[Information supplied]
■ ■ ■ ■ ■ ■ ■

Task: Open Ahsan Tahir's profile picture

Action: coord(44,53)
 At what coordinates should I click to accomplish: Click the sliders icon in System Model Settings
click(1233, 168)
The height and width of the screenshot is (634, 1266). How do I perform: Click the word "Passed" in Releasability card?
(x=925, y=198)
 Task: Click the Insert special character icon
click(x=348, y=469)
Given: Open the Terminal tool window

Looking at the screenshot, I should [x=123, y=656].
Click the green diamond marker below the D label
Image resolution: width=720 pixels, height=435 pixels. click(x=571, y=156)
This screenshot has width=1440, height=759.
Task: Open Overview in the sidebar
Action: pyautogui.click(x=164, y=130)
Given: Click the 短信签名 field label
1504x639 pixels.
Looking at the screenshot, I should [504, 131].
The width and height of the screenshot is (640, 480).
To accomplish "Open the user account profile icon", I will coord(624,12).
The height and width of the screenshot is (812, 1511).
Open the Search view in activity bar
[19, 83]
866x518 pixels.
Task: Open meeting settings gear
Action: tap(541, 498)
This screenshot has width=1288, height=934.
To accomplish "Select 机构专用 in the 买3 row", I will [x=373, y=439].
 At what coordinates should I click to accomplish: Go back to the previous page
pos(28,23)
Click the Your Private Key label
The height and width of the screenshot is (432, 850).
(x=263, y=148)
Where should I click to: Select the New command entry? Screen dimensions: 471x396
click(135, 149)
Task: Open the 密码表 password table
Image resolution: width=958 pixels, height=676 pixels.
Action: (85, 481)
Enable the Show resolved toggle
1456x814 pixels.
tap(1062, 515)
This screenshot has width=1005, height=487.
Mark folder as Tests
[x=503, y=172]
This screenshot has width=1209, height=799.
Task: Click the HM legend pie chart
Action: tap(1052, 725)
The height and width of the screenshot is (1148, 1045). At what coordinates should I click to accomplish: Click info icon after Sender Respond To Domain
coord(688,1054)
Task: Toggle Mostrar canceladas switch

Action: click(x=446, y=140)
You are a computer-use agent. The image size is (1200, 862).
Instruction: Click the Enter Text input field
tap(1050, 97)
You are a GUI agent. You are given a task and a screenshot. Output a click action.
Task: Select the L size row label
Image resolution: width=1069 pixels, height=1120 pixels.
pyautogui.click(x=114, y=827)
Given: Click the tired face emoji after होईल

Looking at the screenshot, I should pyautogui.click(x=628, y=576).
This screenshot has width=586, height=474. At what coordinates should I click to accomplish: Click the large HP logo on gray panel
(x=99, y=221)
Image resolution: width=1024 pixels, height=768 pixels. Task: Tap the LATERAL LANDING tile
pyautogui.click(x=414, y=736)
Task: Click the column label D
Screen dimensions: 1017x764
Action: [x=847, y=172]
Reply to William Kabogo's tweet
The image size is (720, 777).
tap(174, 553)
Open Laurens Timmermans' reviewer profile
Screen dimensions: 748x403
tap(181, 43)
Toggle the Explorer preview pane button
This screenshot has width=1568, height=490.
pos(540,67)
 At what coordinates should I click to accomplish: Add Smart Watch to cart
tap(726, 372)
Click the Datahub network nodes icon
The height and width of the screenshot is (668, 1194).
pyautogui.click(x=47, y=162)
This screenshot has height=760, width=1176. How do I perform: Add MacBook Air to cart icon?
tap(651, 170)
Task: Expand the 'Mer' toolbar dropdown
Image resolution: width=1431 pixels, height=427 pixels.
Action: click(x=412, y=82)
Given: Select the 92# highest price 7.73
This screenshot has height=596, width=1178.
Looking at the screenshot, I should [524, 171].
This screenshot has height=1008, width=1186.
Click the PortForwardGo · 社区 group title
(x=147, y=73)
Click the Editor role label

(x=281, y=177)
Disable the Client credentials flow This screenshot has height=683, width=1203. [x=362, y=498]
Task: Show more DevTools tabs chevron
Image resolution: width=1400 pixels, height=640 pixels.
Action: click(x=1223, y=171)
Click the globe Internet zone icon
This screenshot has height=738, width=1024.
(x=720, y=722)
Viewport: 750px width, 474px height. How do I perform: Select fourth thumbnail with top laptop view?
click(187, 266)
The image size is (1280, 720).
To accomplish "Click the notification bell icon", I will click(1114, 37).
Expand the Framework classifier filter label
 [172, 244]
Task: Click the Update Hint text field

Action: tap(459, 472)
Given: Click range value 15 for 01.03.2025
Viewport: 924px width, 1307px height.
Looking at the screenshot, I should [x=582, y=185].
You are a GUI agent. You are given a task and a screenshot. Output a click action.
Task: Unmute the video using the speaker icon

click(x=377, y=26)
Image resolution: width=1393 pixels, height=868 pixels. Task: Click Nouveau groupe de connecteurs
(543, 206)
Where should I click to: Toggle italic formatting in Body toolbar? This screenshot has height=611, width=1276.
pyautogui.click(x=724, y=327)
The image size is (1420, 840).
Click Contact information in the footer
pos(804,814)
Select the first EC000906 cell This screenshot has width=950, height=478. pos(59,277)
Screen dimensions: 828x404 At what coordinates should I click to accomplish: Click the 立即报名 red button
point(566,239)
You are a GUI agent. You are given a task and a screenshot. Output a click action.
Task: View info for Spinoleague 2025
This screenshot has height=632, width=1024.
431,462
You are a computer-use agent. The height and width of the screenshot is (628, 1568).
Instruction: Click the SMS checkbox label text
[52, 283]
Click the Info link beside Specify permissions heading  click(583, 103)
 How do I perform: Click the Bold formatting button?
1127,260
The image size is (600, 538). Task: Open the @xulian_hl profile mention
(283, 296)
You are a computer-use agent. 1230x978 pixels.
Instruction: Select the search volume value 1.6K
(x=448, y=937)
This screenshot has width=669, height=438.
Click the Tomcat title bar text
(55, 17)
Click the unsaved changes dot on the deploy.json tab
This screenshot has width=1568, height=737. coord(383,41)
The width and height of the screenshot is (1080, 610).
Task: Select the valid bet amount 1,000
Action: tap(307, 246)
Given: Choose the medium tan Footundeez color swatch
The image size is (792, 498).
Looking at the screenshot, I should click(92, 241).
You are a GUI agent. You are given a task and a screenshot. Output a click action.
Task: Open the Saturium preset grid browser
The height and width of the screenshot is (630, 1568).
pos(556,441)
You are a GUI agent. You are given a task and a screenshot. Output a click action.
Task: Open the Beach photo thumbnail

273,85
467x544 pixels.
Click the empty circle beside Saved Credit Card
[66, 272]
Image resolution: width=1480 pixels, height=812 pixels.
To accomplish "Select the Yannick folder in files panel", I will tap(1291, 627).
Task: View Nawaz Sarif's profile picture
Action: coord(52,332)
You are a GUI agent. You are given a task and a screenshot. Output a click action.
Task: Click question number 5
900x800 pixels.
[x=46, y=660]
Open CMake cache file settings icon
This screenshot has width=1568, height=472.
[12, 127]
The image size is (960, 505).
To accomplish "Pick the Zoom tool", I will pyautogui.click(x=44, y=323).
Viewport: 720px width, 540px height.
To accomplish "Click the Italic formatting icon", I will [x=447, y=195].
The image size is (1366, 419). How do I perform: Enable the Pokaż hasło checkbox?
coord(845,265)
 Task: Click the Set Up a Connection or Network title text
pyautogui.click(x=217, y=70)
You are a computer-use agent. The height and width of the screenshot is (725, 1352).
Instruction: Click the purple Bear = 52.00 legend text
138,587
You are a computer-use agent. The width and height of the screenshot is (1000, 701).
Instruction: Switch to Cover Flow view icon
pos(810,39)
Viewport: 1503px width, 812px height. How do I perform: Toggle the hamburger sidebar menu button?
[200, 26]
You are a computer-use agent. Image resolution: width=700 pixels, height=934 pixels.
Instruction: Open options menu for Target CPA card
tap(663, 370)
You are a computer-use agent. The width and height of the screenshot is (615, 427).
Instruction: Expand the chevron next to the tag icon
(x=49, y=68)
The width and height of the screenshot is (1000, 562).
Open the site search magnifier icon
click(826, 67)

■ ■ ■ ■ ■ ■ ■

Can you reproduce all of the data above line for line, with no changes?

[Task solution]
Task: Open Ahsan Tahir's profile picture

Action: coord(44,53)
 At what coordinates should I click to accomplish: Click the sliders icon in System Model Settings
click(1233, 168)
The height and width of the screenshot is (634, 1266). How do I perform: Click the word "Passed" in Releasability card?
(x=925, y=198)
 Task: Click the Insert special character icon
click(x=348, y=469)
Given: Open the Terminal tool window

Looking at the screenshot, I should [x=123, y=656].
Click the green diamond marker below the D label
Image resolution: width=720 pixels, height=435 pixels. click(x=571, y=156)
This screenshot has width=1440, height=759.
Task: Open Overview in the sidebar
Action: pyautogui.click(x=164, y=130)
Given: Click the 短信签名 field label
1504x639 pixels.
Looking at the screenshot, I should [504, 131].
The width and height of the screenshot is (640, 480).
To accomplish "Open the user account profile icon", I will coord(624,12).
The height and width of the screenshot is (812, 1511).
Open the Search view in activity bar
[19, 83]
866x518 pixels.
Task: Open meeting settings gear
Action: tap(541, 498)
This screenshot has width=1288, height=934.
To accomplish "Select 机构专用 in the 买3 row", I will [x=373, y=439].
 At what coordinates should I click to accomplish: Go back to the previous page
pos(28,23)
Click the Your Private Key label
The height and width of the screenshot is (432, 850).
(x=263, y=148)
Where should I click to: Select the New command entry? Screen dimensions: 471x396
click(135, 149)
Task: Open the 密码表 password table
Image resolution: width=958 pixels, height=676 pixels.
Action: (85, 481)
Enable the Show resolved toggle
1456x814 pixels.
tap(1062, 515)
This screenshot has width=1005, height=487.
Mark folder as Tests
[x=503, y=172]
This screenshot has width=1209, height=799.
Task: Click the HM legend pie chart
Action: tap(1052, 725)
The height and width of the screenshot is (1148, 1045). At what coordinates should I click to accomplish: Click info icon after Sender Respond To Domain
coord(688,1054)
Task: Toggle Mostrar canceladas switch

Action: click(x=446, y=140)
You are a computer-use agent. The image size is (1200, 862).
Instruction: Click the Enter Text input field
tap(1050, 97)
You are a GUI agent. You are given a task and a screenshot. Output a click action.
Task: Select the L size row label
Image resolution: width=1069 pixels, height=1120 pixels.
pyautogui.click(x=114, y=827)
Given: Click the tired face emoji after होईल

Looking at the screenshot, I should pyautogui.click(x=628, y=576).
This screenshot has width=586, height=474. At what coordinates should I click to accomplish: Click the large HP logo on gray panel
(x=99, y=221)
Image resolution: width=1024 pixels, height=768 pixels. Task: Tap the LATERAL LANDING tile
pyautogui.click(x=414, y=736)
Task: Click the column label D
Screen dimensions: 1017x764
Action: [x=847, y=172]
Reply to William Kabogo's tweet
The image size is (720, 777).
tap(174, 553)
Open Laurens Timmermans' reviewer profile
Screen dimensions: 748x403
tap(181, 43)
Toggle the Explorer preview pane button
This screenshot has width=1568, height=490.
pos(540,67)
 At what coordinates should I click to accomplish: Add Smart Watch to cart
tap(726, 372)
Click the Datahub network nodes icon
The height and width of the screenshot is (668, 1194).
pyautogui.click(x=47, y=162)
This screenshot has height=760, width=1176. How do I perform: Add MacBook Air to cart icon?
tap(651, 170)
Task: Expand the 'Mer' toolbar dropdown
Image resolution: width=1431 pixels, height=427 pixels.
Action: click(x=412, y=82)
Given: Select the 92# highest price 7.73
This screenshot has height=596, width=1178.
Looking at the screenshot, I should [524, 171].
This screenshot has height=1008, width=1186.
Click the PortForwardGo · 社区 group title
(x=147, y=73)
Click the Editor role label

(x=281, y=177)
Disable the Client credentials flow This screenshot has height=683, width=1203. [x=362, y=498]
Task: Show more DevTools tabs chevron
Image resolution: width=1400 pixels, height=640 pixels.
Action: click(x=1223, y=171)
Click the globe Internet zone icon
This screenshot has height=738, width=1024.
(x=720, y=722)
Viewport: 750px width, 474px height. How do I perform: Select fourth thumbnail with top laptop view?
click(187, 266)
The image size is (1280, 720).
To accomplish "Click the notification bell icon", I will click(1114, 37).
Expand the Framework classifier filter label
 [172, 244]
Task: Click the Update Hint text field

Action: tap(459, 472)
Given: Click range value 15 for 01.03.2025
Viewport: 924px width, 1307px height.
Looking at the screenshot, I should [x=582, y=185].
You are a GUI agent. You are given a task and a screenshot. Output a click action.
Task: Unmute the video using the speaker icon

click(x=377, y=26)
Image resolution: width=1393 pixels, height=868 pixels. Task: Click Nouveau groupe de connecteurs
(543, 206)
Where should I click to: Toggle italic formatting in Body toolbar? This screenshot has height=611, width=1276.
pyautogui.click(x=724, y=327)
The image size is (1420, 840).
Click Contact information in the footer
pos(804,814)
Select the first EC000906 cell This screenshot has width=950, height=478. pos(59,277)
Screen dimensions: 828x404 At what coordinates should I click to accomplish: Click the 立即报名 red button
point(566,239)
You are a GUI agent. You are given a task and a screenshot. Output a click action.
Task: View info for Spinoleague 2025
This screenshot has height=632, width=1024.
431,462
You are a computer-use agent. The height and width of the screenshot is (628, 1568).
Instruction: Click the SMS checkbox label text
[52, 283]
Click the Info link beside Specify permissions heading  click(583, 103)
 How do I perform: Click the Bold formatting button?
1127,260
The image size is (600, 538). Task: Open the @xulian_hl profile mention
(283, 296)
You are a computer-use agent. 1230x978 pixels.
Instruction: Select the search volume value 1.6K
(x=448, y=937)
This screenshot has width=669, height=438.
Click the Tomcat title bar text
(55, 17)
Click the unsaved changes dot on the deploy.json tab
This screenshot has width=1568, height=737. coord(383,41)
The width and height of the screenshot is (1080, 610).
Task: Select the valid bet amount 1,000
Action: tap(307, 246)
Given: Choose the medium tan Footundeez color swatch
The image size is (792, 498).
Looking at the screenshot, I should click(92, 241).
You are a GUI agent. You are given a task and a screenshot. Output a click action.
Task: Open the Saturium preset grid browser
The height and width of the screenshot is (630, 1568).
pos(556,441)
You are a GUI agent. You are given a task and a screenshot. Output a click action.
Task: Open the Beach photo thumbnail

273,85
467x544 pixels.
Click the empty circle beside Saved Credit Card
[66, 272]
Image resolution: width=1480 pixels, height=812 pixels.
To accomplish "Select the Yannick folder in files panel", I will tap(1291, 627).
Task: View Nawaz Sarif's profile picture
Action: coord(52,332)
You are a GUI agent. You are given a task and a screenshot. Output a click action.
Task: Click question number 5
900x800 pixels.
[x=46, y=660]
Open CMake cache file settings icon
This screenshot has width=1568, height=472.
[12, 127]
The image size is (960, 505).
To accomplish "Pick the Zoom tool", I will pyautogui.click(x=44, y=323).
Viewport: 720px width, 540px height.
To accomplish "Click the Italic formatting icon", I will [x=447, y=195].
The image size is (1366, 419). How do I perform: Enable the Pokaż hasło checkbox?
coord(845,265)
 Task: Click the Set Up a Connection or Network title text
pyautogui.click(x=217, y=70)
You are a computer-use agent. The height and width of the screenshot is (725, 1352).
Instruction: Click the purple Bear = 52.00 legend text
138,587
You are a computer-use agent. The width and height of the screenshot is (1000, 701).
Instruction: Switch to Cover Flow view icon
pos(810,39)
Viewport: 1503px width, 812px height. How do I perform: Toggle the hamburger sidebar menu button?
[200, 26]
You are a computer-use agent. Image resolution: width=700 pixels, height=934 pixels.
Instruction: Open options menu for Target CPA card
tap(663, 370)
You are a computer-use agent. The width and height of the screenshot is (615, 427).
Instruction: Expand the chevron next to the tag icon
(x=49, y=68)
The width and height of the screenshot is (1000, 562).
Open the site search magnifier icon
click(826, 67)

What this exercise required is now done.